Phil Harrison's GDC keynote - Home, LittleBigPlanet & more

I just want to say that I think a lot of people are vastly underrating Home and what it could become. For example, I could easily see this scenario happening one day after work:

I come home, turn on the PS3, and load up Home. I appear in my virtual apartment and decide I'm tired of the decorations, so I decide to change them around. My guild leader messages me and says that the guild is having a meeting over in his apartment, so I walk on over. As we discuss strategy for the upcoming matches later that evening, we're all listening to some awesome background music stored on his PS3. After we're done, we crowd around his virtual TV to watch film of the previous week's matches to laugh at them and learn from them.

Later on after the matches, some of us decide we're sick of killing things so we head on over to (insert random company name here)'s sports building. We hang out and play virtual bball (for free), maybe watch some streaming matches from earlier, etc... We then decide to head on over to the arcade and play some multiplayer arcade action, which we do for about an hour.

After all this, we all head over to my place and sit down and watch a movie that's stored on my PS3 that I just downloaded while I was at work. We then decide to head back out to a dance club to mingle with people we don't know and make some friends. So we head to the nearest virtual dance club and hang out and chat while dancing to the people around. A couple hours later and after having made a new friend or two, we hang it up for the night.
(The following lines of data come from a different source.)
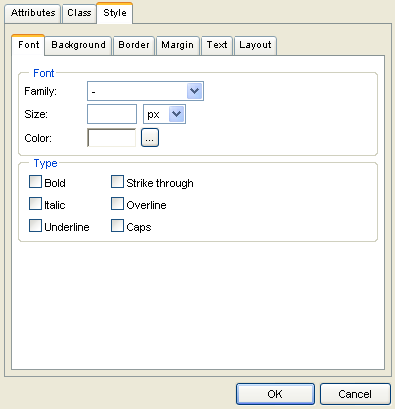This screenshot has width=395, height=409.
Task: Switch to the Attributes tab
Action: click(x=33, y=13)
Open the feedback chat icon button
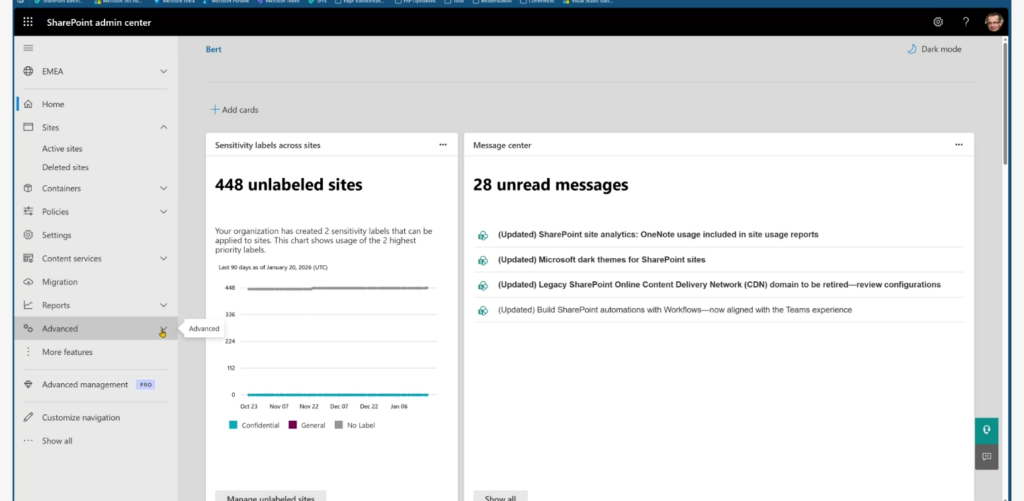Image resolution: width=1024 pixels, height=501 pixels. [x=986, y=456]
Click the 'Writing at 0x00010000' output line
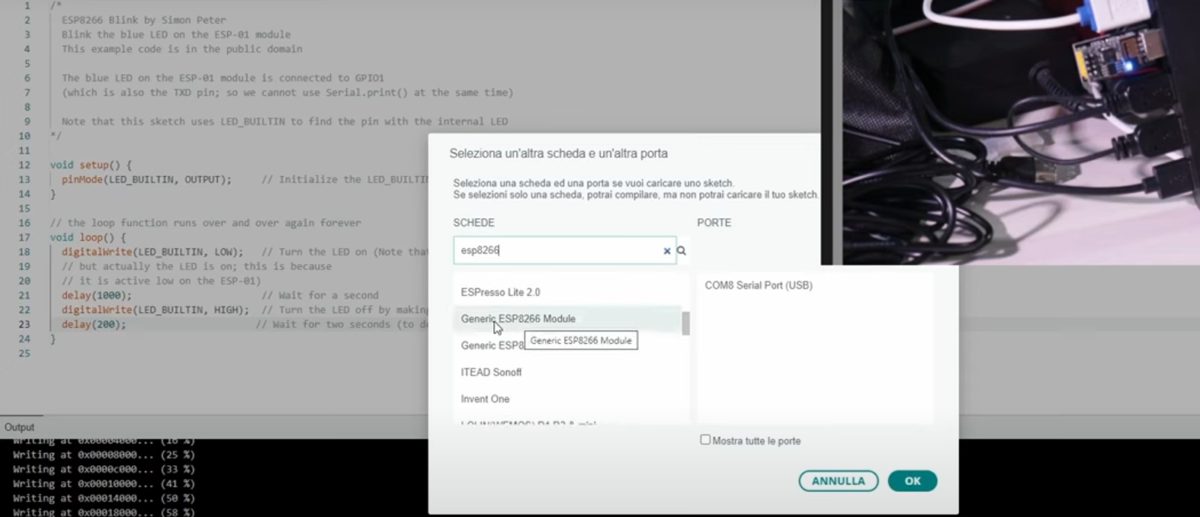This screenshot has height=517, width=1200. click(x=103, y=483)
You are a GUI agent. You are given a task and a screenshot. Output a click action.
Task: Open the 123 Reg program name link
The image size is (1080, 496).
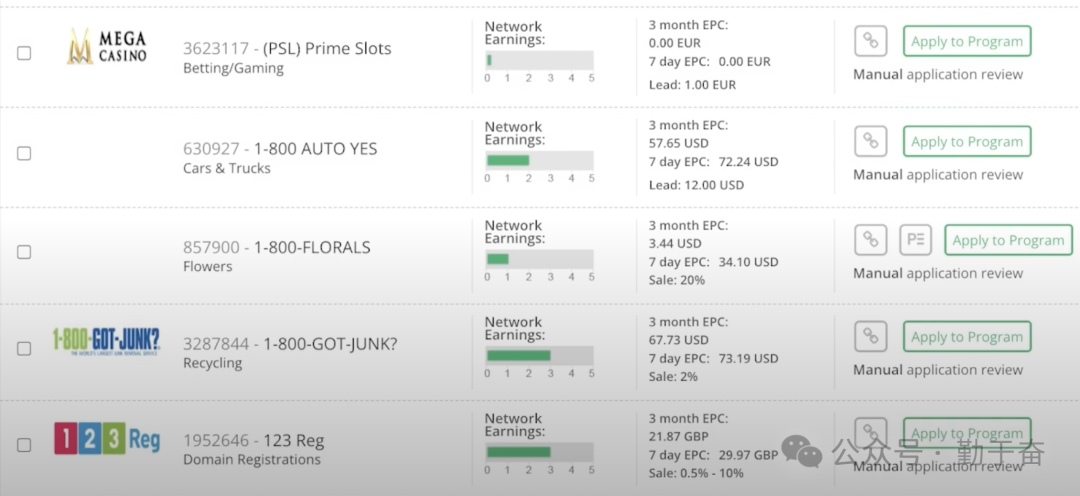coord(294,440)
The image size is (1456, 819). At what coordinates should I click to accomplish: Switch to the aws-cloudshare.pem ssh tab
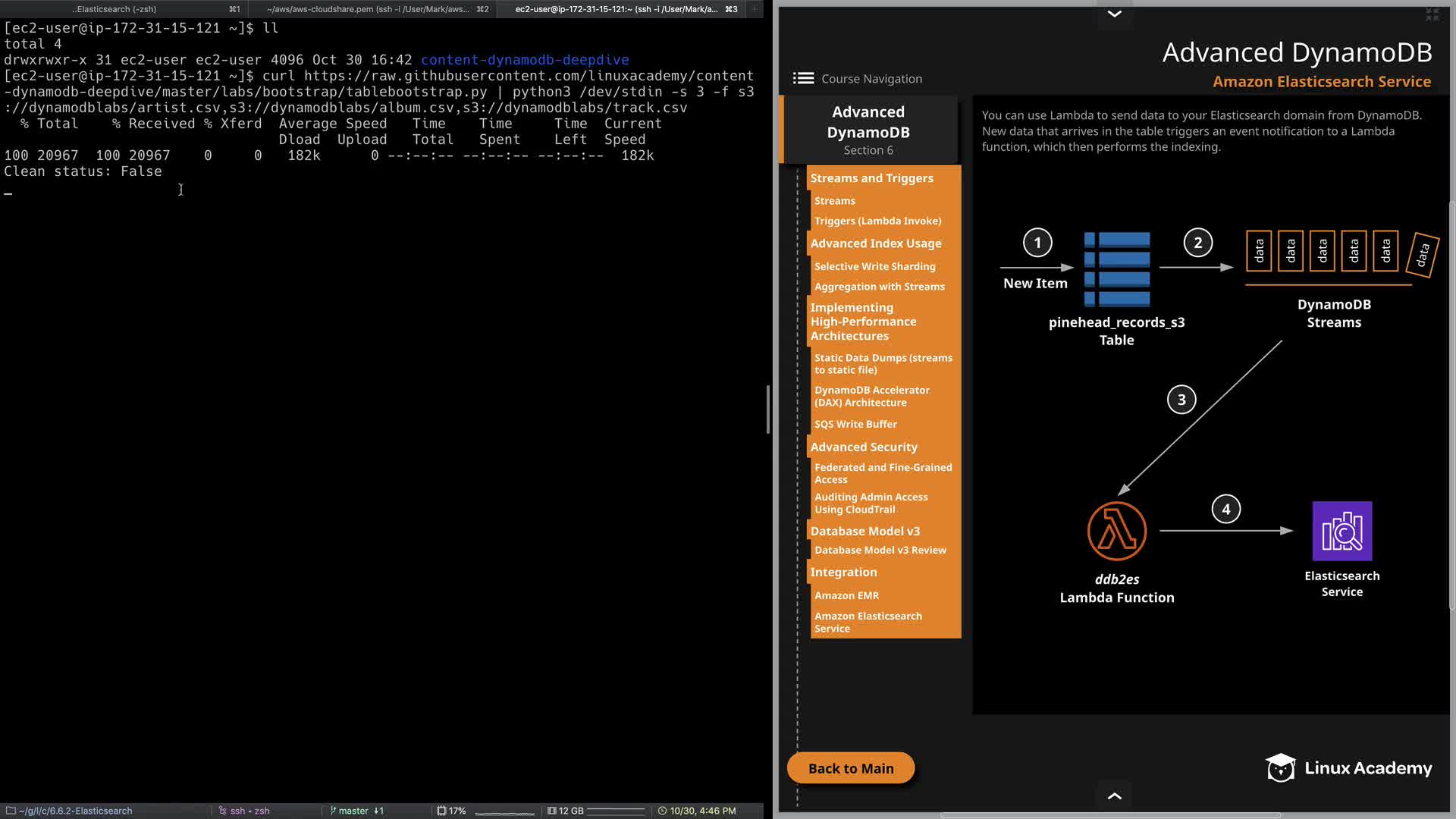coord(368,9)
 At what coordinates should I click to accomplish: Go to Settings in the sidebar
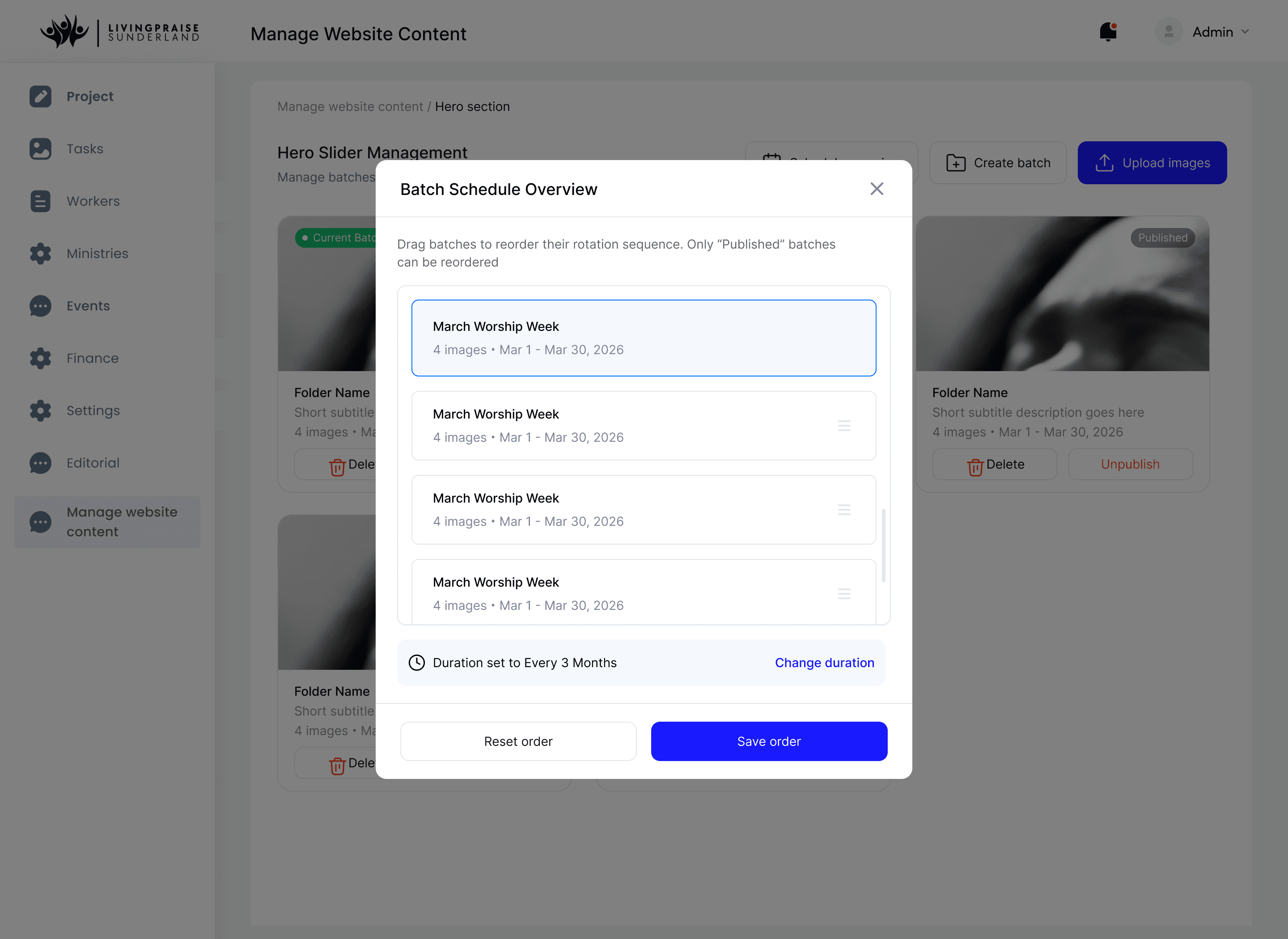point(93,410)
Now I'd like someone to sit there and tell me that this doesn't completely blow away everything currently out there.
 
Years ago when MS announced X-Box (1) Live, and bragged about how it cost a billion dollars, I though they had purchased a huge commodity server farm that would allow devs and users to rent server space (invisibly and on the fly) to host games. I complemented MS on the effort, because I though it was the right decision -- computing as utility. I was disappointed to find out the reality.

Yes, there are many games on consoles that work P2P. IMHO, 32 player FPS games don't. You get a few people with lucky good connections (close to host), the rest disadvantaged, and even then, you get more lag than a PC FPS. Only the super-craptastic aiming of console shooters hides it.

Jeez dude this was debated years ago. live didn't cost 1 billion dollars. That was a misquote. They were including the costs of live along with the advertising budget for the xbox console itself (not just live). anyway there's no way live cost a biilion dollars to develop.
 
Last edited by a moderator:
Apparently something new was announced at the SCEA party and the embargo will lift in hours.
 
It's impressive but what would you do with a neighborhood?
I think Playstation will also serve as an interactive lobby room to play minigames.
It's a community build around the gamers and the games. The idea of building your own room is great. You could create a clan hall or a discotheque and charge people for entering.

Hell, sony could promote home like sh*t by inviting VIP's like paris hilton or eminem and allowing gamers to have live sessions with them. They could set up virtual sony party to get the casuals online with the PS3.
 
So we head to the nearest virtual dance club and hang out and chat while dancing to the people around.

I plan on buying the absolute biggest apartment i can get my dollars on, house on the "HiFi" and porn on the walls.. i will be your dance club.
 
it doesnt appeal to me at all.

I didn't ask if it appealed to you, honestly I could care less if it does because people's opinions are subjective (just like most people could care less what my opinion is). My point is that it's well beyond what is offered elsewhere. Not everyone will care to use it, but there is no such thing as something that everyone will like.

Edit: Sorry if I sounded harsh, I'm a bit tired.
 
I plan on buying the absolute biggest apartment i can get my dollars on, house on the "HiFi" and porn on the walls.. i will be your dance club.
That brings up another question:
Will there be mods that PG-rate peoples apartments?
 
That's utter nonsense. I've seen a massively multiplayer game with over 100 players handled over a dial up connection.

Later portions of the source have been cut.